You back-up all your data in the cloud. You walk into the office tomorrow morning and there are no PCs and servers in sight. You have been cleaned out. Ok you think to yourself, insurance will pay for new equipment and your data sits in the cloud. But how long can you wait to become operational again? By combining data  back-up and recovery in the cloud you could be back in business within a  few hours while  new equipment is installed and all the data recovered on the new equipment.

According to Dryer, the cloud provider can recover the stored data on a system that is accessible by your company via an internet connection. Crital data may be accessed even on a tablet or laptop to ensure business can continue.  The data is continued being back-up as you work. When everything is restored the back-up is back in place including all the transactions you carried out on the cloud connection.

As compliance with various legislation becomes a priority for businesses – including the Protection of Personal Information (PoPI) Act – it is important for companies to ensure their data is stored in the country. It is very for important to know where your data is backed-up  and the measures taken by the cloud provider to ensure it is secure and that their systems with your data is backed up elsewhere.

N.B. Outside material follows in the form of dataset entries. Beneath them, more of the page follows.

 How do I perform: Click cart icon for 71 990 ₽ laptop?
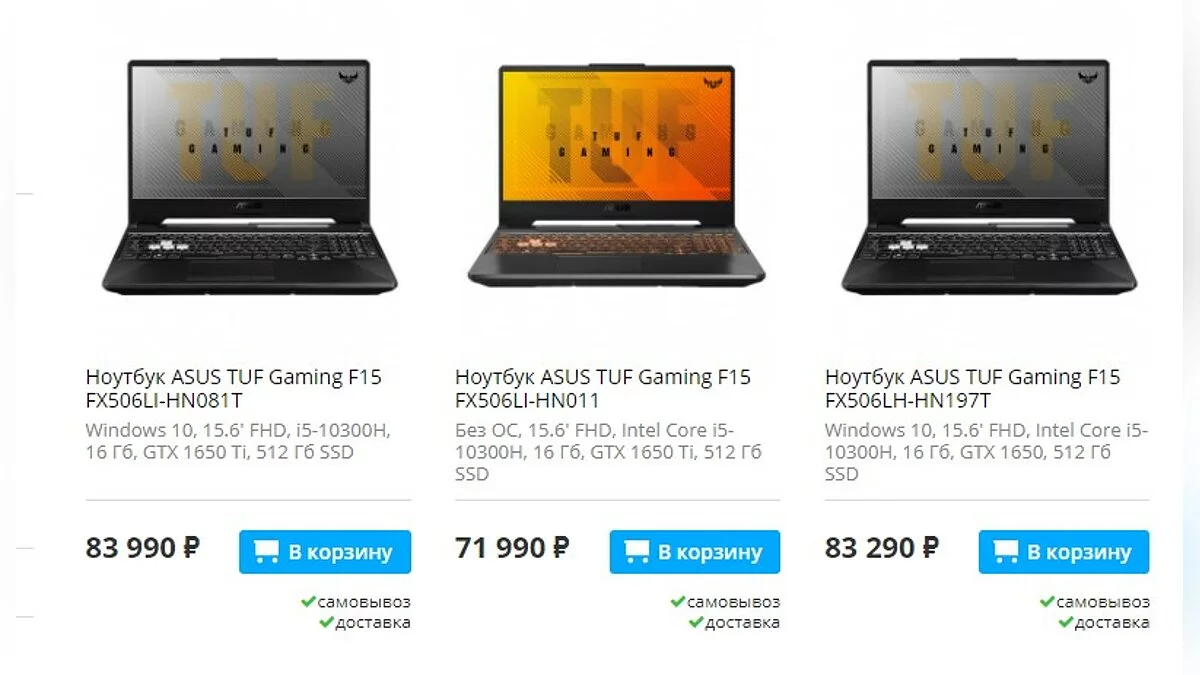click(637, 552)
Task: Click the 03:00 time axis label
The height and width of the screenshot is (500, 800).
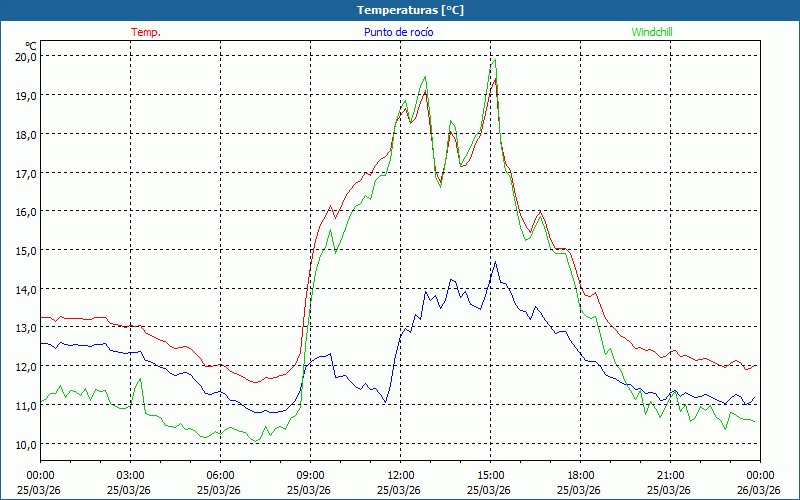Action: click(130, 475)
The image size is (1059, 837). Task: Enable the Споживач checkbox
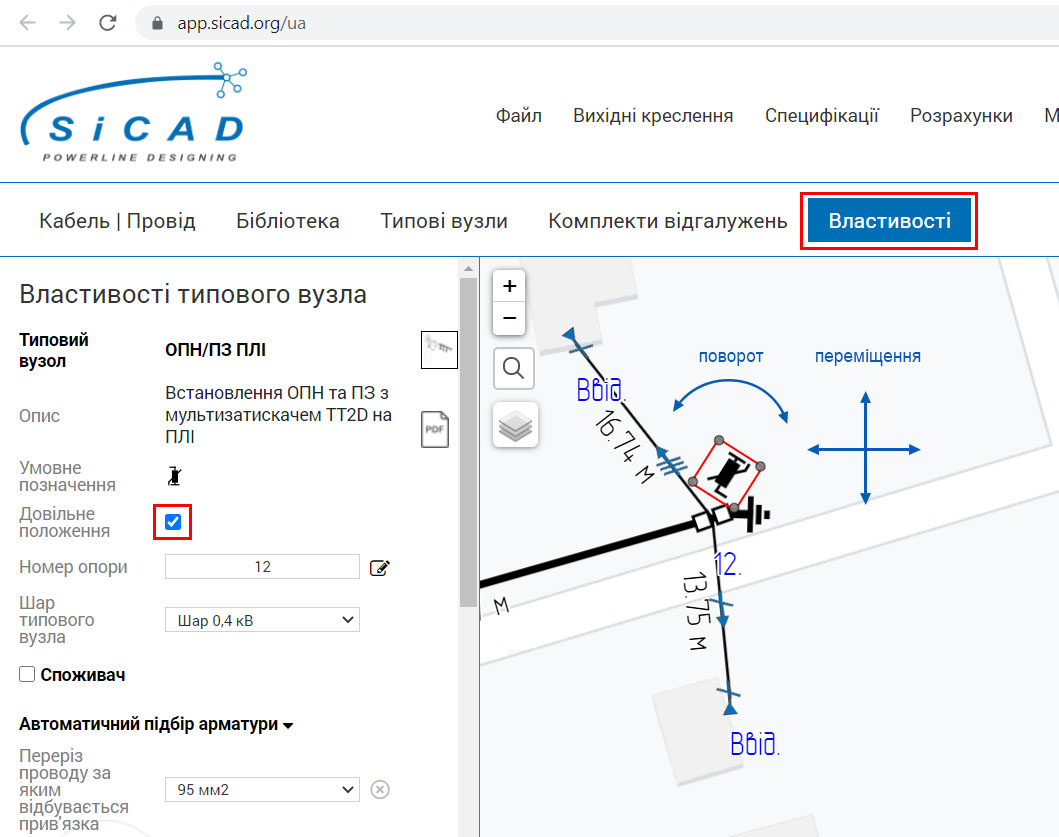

So to back-up is priority number one. Without a backup you are sunk if something happens. The next thing is to prioritise the data, the data required to keep the business running. What data does the company use on a daily basis, what systems are required to continue to service clients?  From there build the plan. Companies can start small and develop their back-up and recovery plan. Another important consideration is “how quickly after a disaster should the company be able to operate? How much disruption can the company afford without severely impacting on the business?

The other question companies should ask themselves is how much data they can afford to lose ? This will determine how often the data is backed up.

Dryer said that a few years ago a service was launched called CloudProtect which  leverages the benefits associated with cloud and hosted platforms, enabling businesses of any size to take advantage of an affordable “pay-as-you-consume” model. The end user customer pays per Gigabyte of data that is backed up without having to invest in infrastructure and software, and also does not have to maintain the solution.